(Task description): Output must match the data below exactly from its first line through the line that contains "Given: Activate the Transform gizmo tool", with no other line.

(Stored data)
=-=-=

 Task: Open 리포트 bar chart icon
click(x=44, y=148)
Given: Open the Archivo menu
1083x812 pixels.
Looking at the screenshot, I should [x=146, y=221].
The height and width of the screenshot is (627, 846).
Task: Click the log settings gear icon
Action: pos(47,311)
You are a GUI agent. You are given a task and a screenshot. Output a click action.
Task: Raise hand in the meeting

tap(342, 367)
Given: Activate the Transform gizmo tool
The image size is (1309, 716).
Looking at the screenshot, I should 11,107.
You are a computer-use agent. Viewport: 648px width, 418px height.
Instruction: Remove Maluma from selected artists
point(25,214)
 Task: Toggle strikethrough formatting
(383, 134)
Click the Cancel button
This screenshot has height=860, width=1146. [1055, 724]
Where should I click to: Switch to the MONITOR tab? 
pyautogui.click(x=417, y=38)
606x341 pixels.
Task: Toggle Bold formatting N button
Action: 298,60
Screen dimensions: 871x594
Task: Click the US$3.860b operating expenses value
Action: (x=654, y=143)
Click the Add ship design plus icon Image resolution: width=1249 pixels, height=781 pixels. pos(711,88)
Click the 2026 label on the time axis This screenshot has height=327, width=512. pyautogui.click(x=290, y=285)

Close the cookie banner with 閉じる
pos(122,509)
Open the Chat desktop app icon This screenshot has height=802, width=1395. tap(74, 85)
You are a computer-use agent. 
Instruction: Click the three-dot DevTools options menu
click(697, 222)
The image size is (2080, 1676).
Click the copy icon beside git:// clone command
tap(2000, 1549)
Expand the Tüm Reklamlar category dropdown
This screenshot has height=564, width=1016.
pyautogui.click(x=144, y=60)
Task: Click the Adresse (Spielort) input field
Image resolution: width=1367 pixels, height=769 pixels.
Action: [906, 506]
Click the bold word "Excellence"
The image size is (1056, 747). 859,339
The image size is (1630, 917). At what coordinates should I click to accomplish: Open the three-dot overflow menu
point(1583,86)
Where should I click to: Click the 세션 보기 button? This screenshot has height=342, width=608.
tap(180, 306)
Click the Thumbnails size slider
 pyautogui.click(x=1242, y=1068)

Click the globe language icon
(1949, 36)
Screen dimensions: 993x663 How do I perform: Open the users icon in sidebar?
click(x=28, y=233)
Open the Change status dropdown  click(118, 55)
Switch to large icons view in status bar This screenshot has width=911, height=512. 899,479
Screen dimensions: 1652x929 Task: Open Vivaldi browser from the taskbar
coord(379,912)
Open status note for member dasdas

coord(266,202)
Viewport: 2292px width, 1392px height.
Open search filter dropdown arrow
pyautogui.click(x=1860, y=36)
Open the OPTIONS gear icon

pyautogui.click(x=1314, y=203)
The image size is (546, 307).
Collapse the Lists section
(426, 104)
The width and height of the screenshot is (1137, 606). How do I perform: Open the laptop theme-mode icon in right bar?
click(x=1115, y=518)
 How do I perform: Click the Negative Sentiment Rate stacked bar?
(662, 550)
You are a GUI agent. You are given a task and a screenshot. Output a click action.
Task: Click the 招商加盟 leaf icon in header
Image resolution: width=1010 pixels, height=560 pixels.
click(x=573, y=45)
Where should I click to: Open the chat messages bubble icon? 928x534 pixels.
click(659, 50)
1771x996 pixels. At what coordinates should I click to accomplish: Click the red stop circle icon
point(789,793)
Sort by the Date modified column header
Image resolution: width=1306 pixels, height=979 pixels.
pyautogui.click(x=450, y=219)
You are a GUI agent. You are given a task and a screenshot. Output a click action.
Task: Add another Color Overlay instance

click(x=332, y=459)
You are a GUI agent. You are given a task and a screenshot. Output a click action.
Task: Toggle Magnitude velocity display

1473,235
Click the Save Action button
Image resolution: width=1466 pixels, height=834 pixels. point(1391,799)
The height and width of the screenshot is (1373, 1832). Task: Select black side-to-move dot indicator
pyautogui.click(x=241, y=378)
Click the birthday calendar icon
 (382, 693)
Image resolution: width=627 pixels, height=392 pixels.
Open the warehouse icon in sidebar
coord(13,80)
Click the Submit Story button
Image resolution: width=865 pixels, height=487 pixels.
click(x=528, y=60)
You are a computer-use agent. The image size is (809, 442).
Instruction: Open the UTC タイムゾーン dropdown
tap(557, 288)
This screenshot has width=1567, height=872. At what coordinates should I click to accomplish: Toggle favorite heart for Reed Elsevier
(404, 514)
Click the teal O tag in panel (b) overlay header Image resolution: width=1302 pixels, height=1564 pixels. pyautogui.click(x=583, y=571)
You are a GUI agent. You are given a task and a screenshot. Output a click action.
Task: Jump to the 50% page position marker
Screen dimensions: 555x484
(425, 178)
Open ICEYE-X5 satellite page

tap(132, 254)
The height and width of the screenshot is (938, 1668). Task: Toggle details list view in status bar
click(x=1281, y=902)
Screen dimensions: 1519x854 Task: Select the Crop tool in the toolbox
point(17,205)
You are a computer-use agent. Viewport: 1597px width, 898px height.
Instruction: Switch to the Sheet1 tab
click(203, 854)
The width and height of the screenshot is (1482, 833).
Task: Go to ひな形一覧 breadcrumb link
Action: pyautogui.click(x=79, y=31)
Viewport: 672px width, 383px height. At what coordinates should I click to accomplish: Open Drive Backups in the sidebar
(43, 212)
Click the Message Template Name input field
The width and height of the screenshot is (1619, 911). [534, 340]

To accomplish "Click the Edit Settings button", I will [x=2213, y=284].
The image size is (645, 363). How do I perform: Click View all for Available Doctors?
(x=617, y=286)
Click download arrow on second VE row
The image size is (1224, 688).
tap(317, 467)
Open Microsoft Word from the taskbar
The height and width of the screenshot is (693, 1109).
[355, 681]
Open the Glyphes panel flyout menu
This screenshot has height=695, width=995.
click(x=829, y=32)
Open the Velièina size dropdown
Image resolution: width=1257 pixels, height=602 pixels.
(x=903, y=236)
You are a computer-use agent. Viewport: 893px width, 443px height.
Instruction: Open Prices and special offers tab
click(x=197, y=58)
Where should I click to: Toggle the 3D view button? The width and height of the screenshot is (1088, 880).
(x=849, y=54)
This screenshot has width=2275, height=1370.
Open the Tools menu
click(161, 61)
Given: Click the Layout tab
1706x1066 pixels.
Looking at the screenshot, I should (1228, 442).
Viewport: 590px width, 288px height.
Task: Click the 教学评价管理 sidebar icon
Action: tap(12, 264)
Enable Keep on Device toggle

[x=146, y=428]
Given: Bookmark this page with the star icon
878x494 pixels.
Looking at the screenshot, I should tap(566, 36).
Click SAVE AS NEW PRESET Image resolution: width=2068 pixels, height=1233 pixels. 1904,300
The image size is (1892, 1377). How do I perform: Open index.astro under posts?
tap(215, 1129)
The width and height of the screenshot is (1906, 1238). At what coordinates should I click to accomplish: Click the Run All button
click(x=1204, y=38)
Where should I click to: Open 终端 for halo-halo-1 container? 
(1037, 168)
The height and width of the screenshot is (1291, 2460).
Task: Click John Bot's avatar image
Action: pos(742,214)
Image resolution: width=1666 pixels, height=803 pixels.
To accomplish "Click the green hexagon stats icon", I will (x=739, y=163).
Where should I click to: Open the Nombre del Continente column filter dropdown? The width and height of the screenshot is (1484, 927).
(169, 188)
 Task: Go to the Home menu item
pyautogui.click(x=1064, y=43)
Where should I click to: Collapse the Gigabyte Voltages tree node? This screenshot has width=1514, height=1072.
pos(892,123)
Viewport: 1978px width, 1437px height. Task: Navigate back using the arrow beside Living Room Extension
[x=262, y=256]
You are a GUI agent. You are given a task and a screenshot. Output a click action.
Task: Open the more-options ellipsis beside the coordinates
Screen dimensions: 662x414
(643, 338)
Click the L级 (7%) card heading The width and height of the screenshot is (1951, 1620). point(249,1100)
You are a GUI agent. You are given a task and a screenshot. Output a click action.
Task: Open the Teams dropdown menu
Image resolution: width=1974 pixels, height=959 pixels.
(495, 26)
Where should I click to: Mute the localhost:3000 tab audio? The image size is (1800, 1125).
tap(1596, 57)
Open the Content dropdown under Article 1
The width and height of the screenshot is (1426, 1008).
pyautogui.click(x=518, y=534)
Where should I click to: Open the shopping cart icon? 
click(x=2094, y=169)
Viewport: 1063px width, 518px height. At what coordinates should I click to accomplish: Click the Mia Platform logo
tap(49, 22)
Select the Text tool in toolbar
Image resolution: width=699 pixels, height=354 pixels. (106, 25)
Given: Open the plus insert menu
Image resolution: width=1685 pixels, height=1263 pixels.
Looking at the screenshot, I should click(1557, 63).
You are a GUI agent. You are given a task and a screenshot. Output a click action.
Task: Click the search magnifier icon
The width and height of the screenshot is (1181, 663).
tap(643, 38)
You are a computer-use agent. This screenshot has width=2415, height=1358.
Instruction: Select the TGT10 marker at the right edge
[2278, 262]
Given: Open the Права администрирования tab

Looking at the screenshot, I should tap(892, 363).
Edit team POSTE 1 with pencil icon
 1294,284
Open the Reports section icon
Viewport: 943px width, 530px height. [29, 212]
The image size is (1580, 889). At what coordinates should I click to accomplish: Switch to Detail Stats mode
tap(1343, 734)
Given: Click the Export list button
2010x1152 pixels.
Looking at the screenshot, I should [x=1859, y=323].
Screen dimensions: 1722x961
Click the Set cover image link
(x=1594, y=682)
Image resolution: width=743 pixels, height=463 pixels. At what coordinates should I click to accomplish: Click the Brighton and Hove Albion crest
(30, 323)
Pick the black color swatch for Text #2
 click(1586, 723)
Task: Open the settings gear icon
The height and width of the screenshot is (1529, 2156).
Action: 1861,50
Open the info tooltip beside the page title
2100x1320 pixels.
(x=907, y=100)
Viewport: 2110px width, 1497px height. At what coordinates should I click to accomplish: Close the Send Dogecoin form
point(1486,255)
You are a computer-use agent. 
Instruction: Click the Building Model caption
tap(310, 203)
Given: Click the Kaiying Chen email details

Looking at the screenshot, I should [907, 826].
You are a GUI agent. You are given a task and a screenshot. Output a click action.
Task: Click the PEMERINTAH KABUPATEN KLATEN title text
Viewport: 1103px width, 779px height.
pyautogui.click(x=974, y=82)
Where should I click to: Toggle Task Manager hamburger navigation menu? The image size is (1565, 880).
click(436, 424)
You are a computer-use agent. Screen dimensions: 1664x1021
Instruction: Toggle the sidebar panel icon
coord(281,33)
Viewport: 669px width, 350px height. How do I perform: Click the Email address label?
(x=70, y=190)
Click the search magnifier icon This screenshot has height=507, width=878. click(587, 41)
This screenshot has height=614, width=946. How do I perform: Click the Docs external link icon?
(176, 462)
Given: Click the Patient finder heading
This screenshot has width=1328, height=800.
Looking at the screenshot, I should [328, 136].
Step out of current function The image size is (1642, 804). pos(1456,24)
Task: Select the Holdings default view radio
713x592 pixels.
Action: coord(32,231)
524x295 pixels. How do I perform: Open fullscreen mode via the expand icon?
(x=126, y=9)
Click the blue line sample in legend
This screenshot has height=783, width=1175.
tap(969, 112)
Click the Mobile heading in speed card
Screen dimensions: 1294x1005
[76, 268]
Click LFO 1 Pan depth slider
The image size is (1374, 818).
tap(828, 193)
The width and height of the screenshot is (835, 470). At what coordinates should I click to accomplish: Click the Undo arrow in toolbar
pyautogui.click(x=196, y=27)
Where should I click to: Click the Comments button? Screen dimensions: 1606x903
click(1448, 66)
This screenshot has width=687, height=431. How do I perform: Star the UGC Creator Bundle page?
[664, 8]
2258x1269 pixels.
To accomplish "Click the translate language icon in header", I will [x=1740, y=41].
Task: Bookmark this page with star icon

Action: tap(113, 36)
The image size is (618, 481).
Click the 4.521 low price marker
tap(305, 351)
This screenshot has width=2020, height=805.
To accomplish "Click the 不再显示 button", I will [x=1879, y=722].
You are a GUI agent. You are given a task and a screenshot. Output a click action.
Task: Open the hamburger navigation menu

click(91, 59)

=-=-=

(Worked solution):
 Task: Open 리포트 bar chart icon
click(x=44, y=148)
Given: Open the Archivo menu
1083x812 pixels.
Looking at the screenshot, I should [x=146, y=221].
The height and width of the screenshot is (627, 846).
Task: Click the log settings gear icon
Action: pos(47,311)
You are a GUI agent. You are given a task and a screenshot. Output a click action.
Task: Raise hand in the meeting

tap(342, 367)
Given: Activate the Transform gizmo tool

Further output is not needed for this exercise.